▶ [本文抜粋]:
================================
夏休み明け「学校行きたくない…」休ませる?行かせる?不安が強い子の行き渋りをママが見極める方法

夏休み明け「学校に行きたくない…」と言われ、休ませるべきか悩んでいませんか?不安が強い子の行き渋りは、不安レベルの見極めが大切です。子どもの状態に合わせた対応と、自分で考え動く力を育てる関わり方を紹介します。
 
 
 
 
「学校、行きたくない…」と始まり泣き出し、なかなか準備すらしようとしない日もあれば…
 
 
準備はスムーズにできるのですが、玄関から送り出した途端、引き返して来たり…
 
 
 『行き渋り』と言っても様々なケースがありますよね。
 
 
 また、中には「お腹が痛い」「頭が痛い」など、登校前になると体調不良を訴えるお子さんもいると思います。
================================
▶ [抽出項目]:
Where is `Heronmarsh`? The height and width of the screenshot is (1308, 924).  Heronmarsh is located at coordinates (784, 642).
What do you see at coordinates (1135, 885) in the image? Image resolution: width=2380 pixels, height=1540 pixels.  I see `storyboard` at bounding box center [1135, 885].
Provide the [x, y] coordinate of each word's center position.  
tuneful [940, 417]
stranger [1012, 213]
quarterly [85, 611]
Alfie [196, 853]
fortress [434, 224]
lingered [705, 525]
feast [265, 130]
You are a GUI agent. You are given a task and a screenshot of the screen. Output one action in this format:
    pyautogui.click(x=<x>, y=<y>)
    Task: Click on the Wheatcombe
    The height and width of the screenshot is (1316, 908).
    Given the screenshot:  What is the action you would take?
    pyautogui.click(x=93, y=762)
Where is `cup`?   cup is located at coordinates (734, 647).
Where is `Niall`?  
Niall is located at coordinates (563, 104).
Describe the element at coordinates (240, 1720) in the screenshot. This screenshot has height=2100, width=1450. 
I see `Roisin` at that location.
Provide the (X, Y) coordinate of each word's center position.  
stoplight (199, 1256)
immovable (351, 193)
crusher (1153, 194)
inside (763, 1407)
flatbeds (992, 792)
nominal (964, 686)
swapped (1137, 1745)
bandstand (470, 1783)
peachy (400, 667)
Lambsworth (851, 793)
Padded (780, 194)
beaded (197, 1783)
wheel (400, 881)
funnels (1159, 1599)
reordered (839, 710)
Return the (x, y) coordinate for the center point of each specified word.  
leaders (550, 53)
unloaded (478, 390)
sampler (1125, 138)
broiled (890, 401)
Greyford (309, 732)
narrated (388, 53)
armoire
================================
▶ [指示]:
1 – 夏休み明けの行き渋りについての本文によると、登校前になると体調不良を訴える子は、どのようなことを言うとされていますか。
2 – 夏休み明けの行き渋りについての本文を、最後の文に続けて書き進めてください。

▶ [解答一覧]:
1 – 「お腹が痛い」「頭が痛い」などと訴えるとされています。

2 –
 
実際には体が悪いわけではなく、「不安」や「緊張」が体の症状となって出ていることがあります。
 
 
ママにとっては「甘えかな?」と見えやすいですが、実は脳と体がつながった自然な反応でもあります。
 
 
だからこそ、私は「どう対応するのが子どものためにいいのか?」と悩んでいました。
 
大切なのは、行かせるか休ませるかを先に決めることではありません。
 
今日の子どもが、どれくらい不安を感じているのかを見極めることです。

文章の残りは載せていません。